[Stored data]
..............................

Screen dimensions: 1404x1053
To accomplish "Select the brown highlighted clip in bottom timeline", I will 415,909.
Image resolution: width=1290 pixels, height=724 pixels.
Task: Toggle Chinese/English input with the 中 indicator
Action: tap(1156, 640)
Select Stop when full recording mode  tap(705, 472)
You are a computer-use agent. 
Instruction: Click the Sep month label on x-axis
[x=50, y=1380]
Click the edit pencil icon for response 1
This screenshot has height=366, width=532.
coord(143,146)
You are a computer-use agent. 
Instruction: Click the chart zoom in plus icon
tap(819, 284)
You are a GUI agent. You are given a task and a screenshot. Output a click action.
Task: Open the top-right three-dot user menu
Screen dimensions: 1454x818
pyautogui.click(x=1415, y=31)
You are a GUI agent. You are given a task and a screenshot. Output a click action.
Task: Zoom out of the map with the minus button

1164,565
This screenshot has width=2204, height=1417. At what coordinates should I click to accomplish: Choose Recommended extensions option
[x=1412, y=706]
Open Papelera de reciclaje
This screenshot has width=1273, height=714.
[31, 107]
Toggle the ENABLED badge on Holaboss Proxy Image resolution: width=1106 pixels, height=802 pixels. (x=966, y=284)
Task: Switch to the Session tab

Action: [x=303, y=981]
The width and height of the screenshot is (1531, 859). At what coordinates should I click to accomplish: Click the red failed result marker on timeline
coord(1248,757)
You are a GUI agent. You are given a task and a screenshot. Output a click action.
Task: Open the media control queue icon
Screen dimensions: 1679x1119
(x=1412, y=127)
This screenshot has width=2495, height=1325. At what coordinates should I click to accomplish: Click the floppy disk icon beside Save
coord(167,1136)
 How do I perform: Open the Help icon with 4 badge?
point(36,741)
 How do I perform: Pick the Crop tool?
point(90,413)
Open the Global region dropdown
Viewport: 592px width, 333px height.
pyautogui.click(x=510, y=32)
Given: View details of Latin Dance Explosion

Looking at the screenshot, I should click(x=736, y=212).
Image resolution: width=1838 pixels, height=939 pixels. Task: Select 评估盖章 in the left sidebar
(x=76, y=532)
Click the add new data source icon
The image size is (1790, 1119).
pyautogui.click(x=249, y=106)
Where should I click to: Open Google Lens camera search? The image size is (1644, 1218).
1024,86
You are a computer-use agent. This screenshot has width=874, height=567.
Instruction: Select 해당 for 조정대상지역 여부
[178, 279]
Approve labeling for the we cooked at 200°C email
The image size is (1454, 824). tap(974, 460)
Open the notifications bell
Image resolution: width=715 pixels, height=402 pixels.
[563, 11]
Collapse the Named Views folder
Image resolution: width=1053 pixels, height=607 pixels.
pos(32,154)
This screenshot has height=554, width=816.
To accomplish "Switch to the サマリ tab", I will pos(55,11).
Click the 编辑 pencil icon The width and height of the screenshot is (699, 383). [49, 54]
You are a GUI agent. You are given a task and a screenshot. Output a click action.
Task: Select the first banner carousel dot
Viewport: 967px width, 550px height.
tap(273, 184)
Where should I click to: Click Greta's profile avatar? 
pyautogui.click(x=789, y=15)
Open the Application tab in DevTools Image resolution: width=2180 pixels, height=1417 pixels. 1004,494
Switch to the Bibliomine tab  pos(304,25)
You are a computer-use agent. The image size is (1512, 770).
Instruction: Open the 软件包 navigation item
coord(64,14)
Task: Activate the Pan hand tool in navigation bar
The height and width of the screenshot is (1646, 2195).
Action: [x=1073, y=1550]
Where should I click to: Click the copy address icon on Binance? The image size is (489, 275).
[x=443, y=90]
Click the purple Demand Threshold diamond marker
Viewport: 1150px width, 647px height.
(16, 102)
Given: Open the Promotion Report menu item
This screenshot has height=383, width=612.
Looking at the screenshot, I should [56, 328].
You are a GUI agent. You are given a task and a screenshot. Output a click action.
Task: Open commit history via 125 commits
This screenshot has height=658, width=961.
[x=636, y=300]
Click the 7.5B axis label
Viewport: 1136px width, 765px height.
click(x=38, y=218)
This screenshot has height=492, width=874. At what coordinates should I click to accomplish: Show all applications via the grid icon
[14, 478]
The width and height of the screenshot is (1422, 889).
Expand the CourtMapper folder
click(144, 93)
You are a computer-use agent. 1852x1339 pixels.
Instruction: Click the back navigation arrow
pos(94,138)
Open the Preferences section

..............................

Problem description:
An exact transcription of all the records is required.

Task answer:
Screen dimensions: 1404x1053
To accomplish "Select the brown highlighted clip in bottom timeline", I will 415,909.
Image resolution: width=1290 pixels, height=724 pixels.
Task: Toggle Chinese/English input with the 中 indicator
Action: tap(1156, 640)
Select Stop when full recording mode  tap(705, 472)
You are a computer-use agent. 
Instruction: Click the Sep month label on x-axis
[x=50, y=1380]
Click the edit pencil icon for response 1
This screenshot has height=366, width=532.
coord(143,146)
You are a computer-use agent. 
Instruction: Click the chart zoom in plus icon
tap(819, 284)
You are a GUI agent. You are given a task and a screenshot. Output a click action.
Task: Open the top-right three-dot user menu
Screen dimensions: 1454x818
pyautogui.click(x=1415, y=31)
You are a GUI agent. You are given a task and a screenshot. Output a click action.
Task: Zoom out of the map with the minus button

1164,565
This screenshot has width=2204, height=1417. At what coordinates should I click to accomplish: Choose Recommended extensions option
[x=1412, y=706]
Open Papelera de reciclaje
This screenshot has width=1273, height=714.
[31, 107]
Toggle the ENABLED badge on Holaboss Proxy Image resolution: width=1106 pixels, height=802 pixels. (x=966, y=284)
Task: Switch to the Session tab

Action: [x=303, y=981]
The width and height of the screenshot is (1531, 859). At what coordinates should I click to accomplish: Click the red failed result marker on timeline
coord(1248,757)
You are a GUI agent. You are given a task and a screenshot. Output a click action.
Task: Open the media control queue icon
Screen dimensions: 1679x1119
(x=1412, y=127)
This screenshot has width=2495, height=1325. At what coordinates should I click to accomplish: Click the floppy disk icon beside Save
coord(167,1136)
 How do I perform: Open the Help icon with 4 badge?
point(36,741)
 How do I perform: Pick the Crop tool?
point(90,413)
Open the Global region dropdown
Viewport: 592px width, 333px height.
pyautogui.click(x=510, y=32)
Given: View details of Latin Dance Explosion

Looking at the screenshot, I should click(x=736, y=212).
Image resolution: width=1838 pixels, height=939 pixels. Task: Select 评估盖章 in the left sidebar
(x=76, y=532)
Click the add new data source icon
The image size is (1790, 1119).
pyautogui.click(x=249, y=106)
Where should I click to: Open Google Lens camera search? The image size is (1644, 1218).
1024,86
You are a computer-use agent. This screenshot has width=874, height=567.
Instruction: Select 해당 for 조정대상지역 여부
[178, 279]
Approve labeling for the we cooked at 200°C email
The image size is (1454, 824). tap(974, 460)
Open the notifications bell
Image resolution: width=715 pixels, height=402 pixels.
[563, 11]
Collapse the Named Views folder
Image resolution: width=1053 pixels, height=607 pixels.
pos(32,154)
This screenshot has height=554, width=816.
To accomplish "Switch to the サマリ tab", I will pos(55,11).
Click the 编辑 pencil icon The width and height of the screenshot is (699, 383). [49, 54]
You are a GUI agent. You are given a task and a screenshot. Output a click action.
Task: Select the first banner carousel dot
Viewport: 967px width, 550px height.
tap(273, 184)
Where should I click to: Click Greta's profile avatar? 
pyautogui.click(x=789, y=15)
Open the Application tab in DevTools Image resolution: width=2180 pixels, height=1417 pixels. 1004,494
Switch to the Bibliomine tab  pos(304,25)
You are a computer-use agent. The image size is (1512, 770).
Instruction: Open the 软件包 navigation item
coord(64,14)
Task: Activate the Pan hand tool in navigation bar
The height and width of the screenshot is (1646, 2195).
Action: [x=1073, y=1550]
Where should I click to: Click the copy address icon on Binance? The image size is (489, 275).
[x=443, y=90]
Click the purple Demand Threshold diamond marker
Viewport: 1150px width, 647px height.
(16, 102)
Given: Open the Promotion Report menu item
This screenshot has height=383, width=612.
Looking at the screenshot, I should [56, 328].
You are a GUI agent. You are given a task and a screenshot. Output a click action.
Task: Open commit history via 125 commits
This screenshot has height=658, width=961.
[x=636, y=300]
Click the 7.5B axis label
Viewport: 1136px width, 765px height.
click(x=38, y=218)
This screenshot has height=492, width=874. At what coordinates should I click to accomplish: Show all applications via the grid icon
[14, 478]
The width and height of the screenshot is (1422, 889).
Expand the CourtMapper folder
click(144, 93)
You are a computer-use agent. 1852x1339 pixels.
Instruction: Click the back navigation arrow
pos(94,138)
Open the Preferences section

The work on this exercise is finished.